Celui qui couvre une faute cherche l’amitié, et celui qui la rappelle en ses paroles divise les amis.
10 De bestraffing gaat dieper in den verstandige, dan den zot honderd maal te slaan.
Un blâme fait plus d’impression sur l’homme intelligent que cent coups sur l’insensé.
11 Zekerlijk, de wederspannige zoekt het kwaad; maar een wrede bode zal tegen hem gezonden worden.
Le méchant ne cherche que rébellion, mais un messager cruel sera envoyé contre lui.
12 Dat een beer, die van jongen beroofd is, een man tegemoet kome, maar niet een zot in zijn dwaasheid.
Mieux vaut rencontrer une ourse privée de ses petits qu’un insensé pendant sa folie.
13 Die kwaad voor goed vergeldt, het kwaad zal van zijn huis niet wijken.
Celui qui rend le mal pour le bien ne verra jamais le malheur quitter sa maison.
14 Het begin des krakeels is gelijk een, die het water opening geeft; daarom verlaat den twist, eer hij zich vermengt.
C’est ouvrir une digue que de commencer une querelle; avant que la dispute s’allume, retire-toi.
15 Wie den goddeloze rechtvaardigt, en den rechtvaardige verdoemt, zijn den HEERE een gruwel, ja, die beiden.
Celui qui absout le coupable et celui qui condamne le juste sont tous deux en abomination à Yahweh.
16 Waarom toch zou in de hand des zots het koopgeld zijn, om wijsheid te kopen, dewijl hij geen verstand heeft?
A quoi sert l’argent dans la main de l’insensé? A acheter la sagesse? Il n’a pas le sens pour le faire.
17 Een vriend heeft te aller tijd lief; en een broeder wordt in de benauwdheid geboren.
L’ami aime en tout temps; dans le malheur il devient un frère.
18 Een verstandeloos mens klapt in de hand, zich borg stellende bij zijn naaste.
L’homme sans intelligence prend des engagements, il se fait caution pour son prochain.

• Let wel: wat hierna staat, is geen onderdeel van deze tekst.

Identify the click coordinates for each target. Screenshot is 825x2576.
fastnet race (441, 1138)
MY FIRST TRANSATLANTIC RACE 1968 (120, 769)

19 Die het gekijf liefheeft, heeft de overtreding lief; die zijn deur verhoogt, zoekt verbreking.
Celui qui aime les querelles aime le péché; celui qui élève sa parole aime sa ruine.
20 Wie verdraaid is van hart, zal het goede niet vinden; en die verkeerd is met zijn tong, zal in het kwaad vallen.
Qui a un cœur faux ne trouve pas le bonheur, et qui a une langue perverse tombe dans le malheur.
21 Wie een zot genereert, die zal hem tot droefheid zijn; en de vader des dwazen zal zich niet verblijden.
Celui qui donne naissance à un insensé en aura du chagrin; le père d’un fou ne sera pas joyeux.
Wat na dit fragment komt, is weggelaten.